Items listed in a dataset:
------------------------------------------------------------------------

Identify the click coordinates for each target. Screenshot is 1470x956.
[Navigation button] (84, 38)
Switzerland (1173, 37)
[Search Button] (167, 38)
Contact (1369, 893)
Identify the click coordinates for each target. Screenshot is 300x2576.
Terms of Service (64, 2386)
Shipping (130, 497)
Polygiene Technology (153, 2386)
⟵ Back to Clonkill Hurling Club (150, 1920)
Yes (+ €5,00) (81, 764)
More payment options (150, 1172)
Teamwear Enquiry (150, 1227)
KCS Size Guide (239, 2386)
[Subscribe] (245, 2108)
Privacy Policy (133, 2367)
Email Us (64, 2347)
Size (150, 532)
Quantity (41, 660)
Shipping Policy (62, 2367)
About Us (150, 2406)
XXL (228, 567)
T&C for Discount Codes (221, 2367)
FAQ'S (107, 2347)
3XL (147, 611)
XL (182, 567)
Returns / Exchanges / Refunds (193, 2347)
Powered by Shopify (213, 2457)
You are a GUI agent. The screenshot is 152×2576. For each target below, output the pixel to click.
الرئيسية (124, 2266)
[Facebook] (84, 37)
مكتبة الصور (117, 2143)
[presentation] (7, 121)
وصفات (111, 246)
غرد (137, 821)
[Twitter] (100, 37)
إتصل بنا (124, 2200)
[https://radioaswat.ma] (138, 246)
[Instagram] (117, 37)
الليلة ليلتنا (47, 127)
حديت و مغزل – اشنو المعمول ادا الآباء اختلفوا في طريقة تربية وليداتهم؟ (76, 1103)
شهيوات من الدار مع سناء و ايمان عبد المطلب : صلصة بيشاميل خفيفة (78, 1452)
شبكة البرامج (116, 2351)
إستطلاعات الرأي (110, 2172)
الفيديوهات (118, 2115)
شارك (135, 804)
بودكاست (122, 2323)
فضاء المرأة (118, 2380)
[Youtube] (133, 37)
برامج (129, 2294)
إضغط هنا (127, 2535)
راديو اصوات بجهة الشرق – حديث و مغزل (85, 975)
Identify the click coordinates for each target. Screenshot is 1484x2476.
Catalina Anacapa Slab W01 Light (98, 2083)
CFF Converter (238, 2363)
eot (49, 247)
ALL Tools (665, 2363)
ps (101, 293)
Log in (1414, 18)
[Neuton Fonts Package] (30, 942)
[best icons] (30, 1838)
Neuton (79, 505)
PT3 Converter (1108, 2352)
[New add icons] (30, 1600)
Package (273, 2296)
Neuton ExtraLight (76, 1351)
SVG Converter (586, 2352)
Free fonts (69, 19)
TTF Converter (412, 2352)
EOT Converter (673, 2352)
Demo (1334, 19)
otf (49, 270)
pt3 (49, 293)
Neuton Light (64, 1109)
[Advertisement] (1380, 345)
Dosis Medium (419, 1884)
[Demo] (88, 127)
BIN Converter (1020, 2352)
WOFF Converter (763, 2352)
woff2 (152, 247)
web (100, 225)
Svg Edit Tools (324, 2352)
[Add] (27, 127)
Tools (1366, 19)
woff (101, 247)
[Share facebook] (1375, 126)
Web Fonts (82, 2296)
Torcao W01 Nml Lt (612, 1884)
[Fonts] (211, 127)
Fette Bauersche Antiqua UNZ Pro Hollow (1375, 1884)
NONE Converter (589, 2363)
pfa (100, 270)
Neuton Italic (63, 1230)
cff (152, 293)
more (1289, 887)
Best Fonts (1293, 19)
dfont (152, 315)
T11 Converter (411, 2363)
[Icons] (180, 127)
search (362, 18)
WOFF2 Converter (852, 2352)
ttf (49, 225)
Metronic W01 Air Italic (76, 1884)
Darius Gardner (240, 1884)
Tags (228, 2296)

------------------------------------------------------------------------

**EXERCISE DESCRIPTION:** Through the last line of the entries above, beginning at the line containing "cff (152, 293)", transcribe each line exactly, both ends included and nothing more.

**RESPONSE:**
cff (152, 293)
more (1289, 887)
Best Fonts (1293, 19)
dfont (152, 315)
T11 Converter (411, 2363)
[Icons] (180, 127)
search (362, 18)
WOFF2 Converter (852, 2352)
ttf (49, 225)
Metronic W01 Air Italic (76, 1884)
Darius Gardner (240, 1884)
Tags (228, 2296)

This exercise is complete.